Basically had to copy version 22.0 of the salesforce ajax toolkit, use it locally, and add this more explicit line

 

sforce.connection.sessionId = result.sessionId

 

to this function

 

sforce.Connection.prototype.login()

 

after this line

 

var result = this.invoke("login", [arg1, arg2], false, null);

 

I know it's not the best way to do things since it assumes the instance of the class sforce.Connection, sforce.connection, will always be there, and I hope there's a better solution using the this keyword, but it works for now.

SPMSPM

Hi Rahul,

 

Can you please give an example of code how to set this field value dynamically?

 

Sachin

jungleeejungleee

Hi Steven,

 

The monkey patching script you have provided works like a charm.. Thanks!!
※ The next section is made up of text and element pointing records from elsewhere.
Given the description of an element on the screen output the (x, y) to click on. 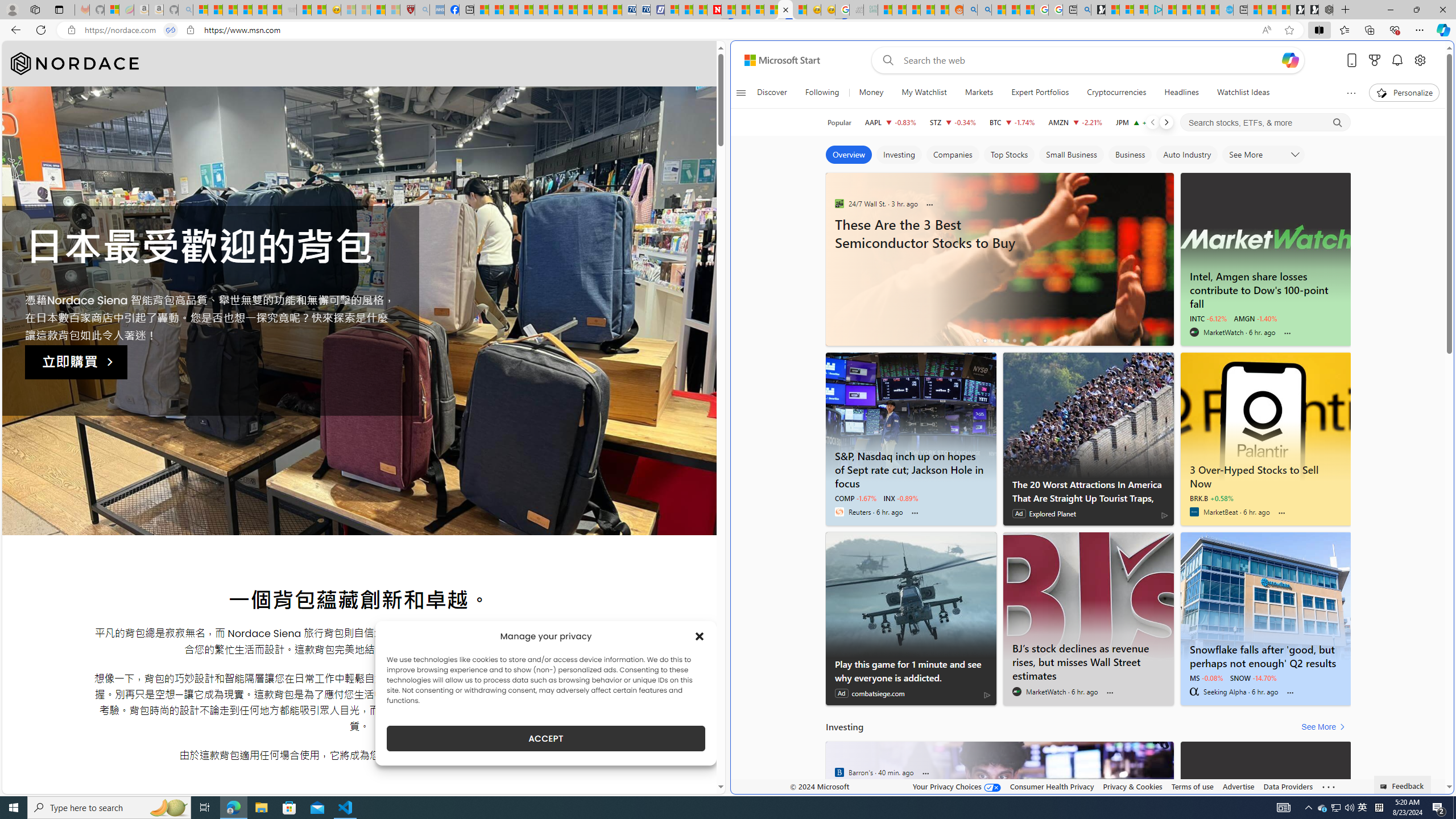
Investing (898, 154)
AAPL APPLE INC. decrease 224.53 -1.87 -0.83% (890, 122)
Climate Damage Becomes Too Severe To Reverse (525, 9)
SNOW -14.70% (1253, 677)
Auto Industry (1187, 154)
ACCEPT (545, 738)
Given the description of an element on the screen output the (x, y) to click on. 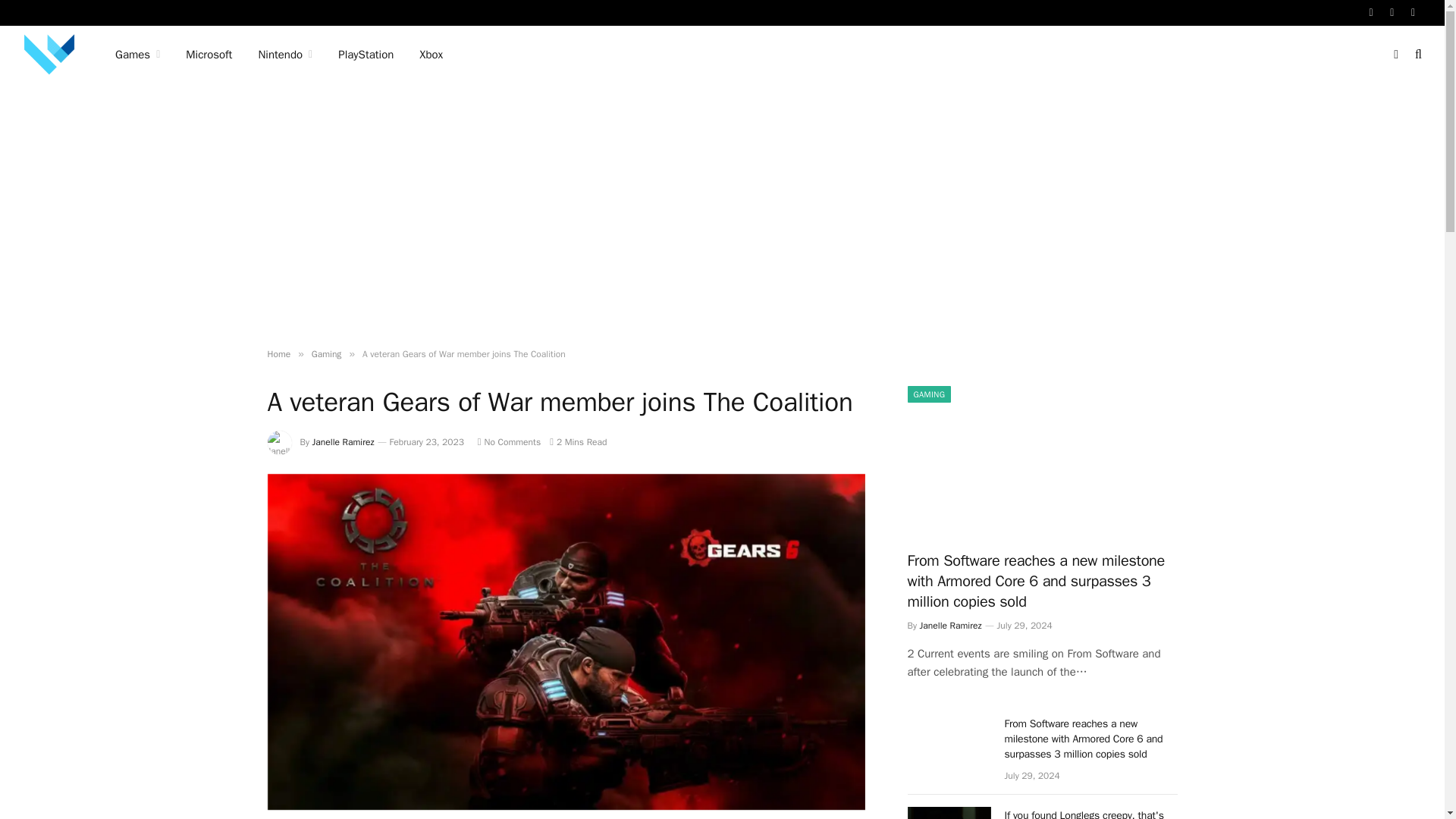
Weebview (49, 54)
Games (137, 54)
Facebook (1371, 12)
Instagram (1413, 12)
Given the description of an element on the screen output the (x, y) to click on. 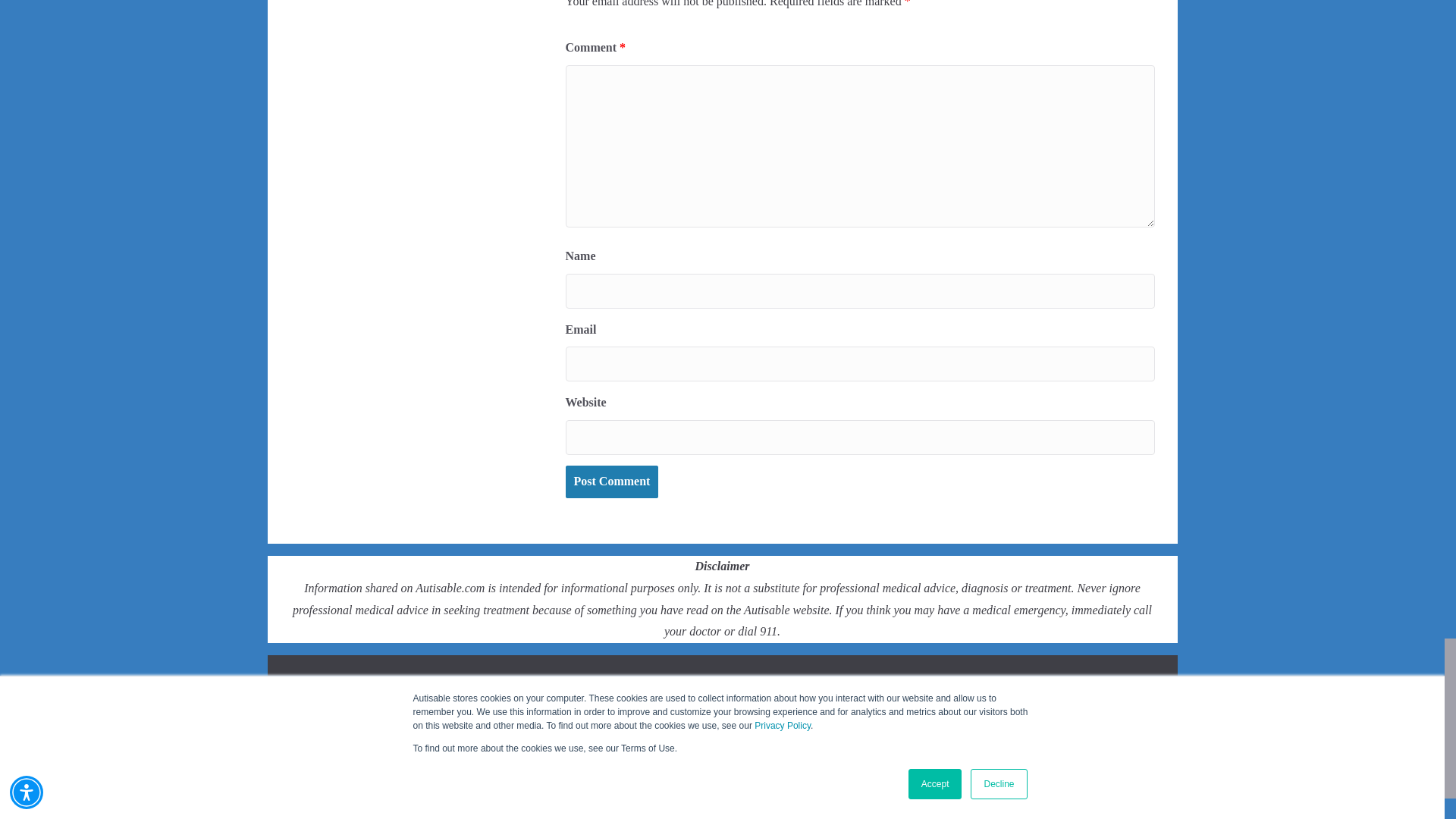
Post Comment (612, 481)
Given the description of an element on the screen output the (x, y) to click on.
Could you please explain as to what the script does??

 

Regards
Sam

AnandAgrawalAnandAgrawal

Good job Steven, it worked just fine!! Thanks a lot!! :)

 

  

 --

Best Regards,

 

Anand Agrawal
Salesforce Consultant | Horicent Systems | Pune - India

+91.997.028.2098 Skype: horicent.systems Twitter @horicentweets
W www.horicent.com

Ravikant kediaRavikant kedia
Hi germaine-t,
                    I want the code for Javascript that is used to connect salesforce i am making chrome extension. Please give me code for retrive information from salesforce.
Chetan BhavsarChetan Bhavsar
Sometimes the session ID isn't set correctly, so you have to set it yourself.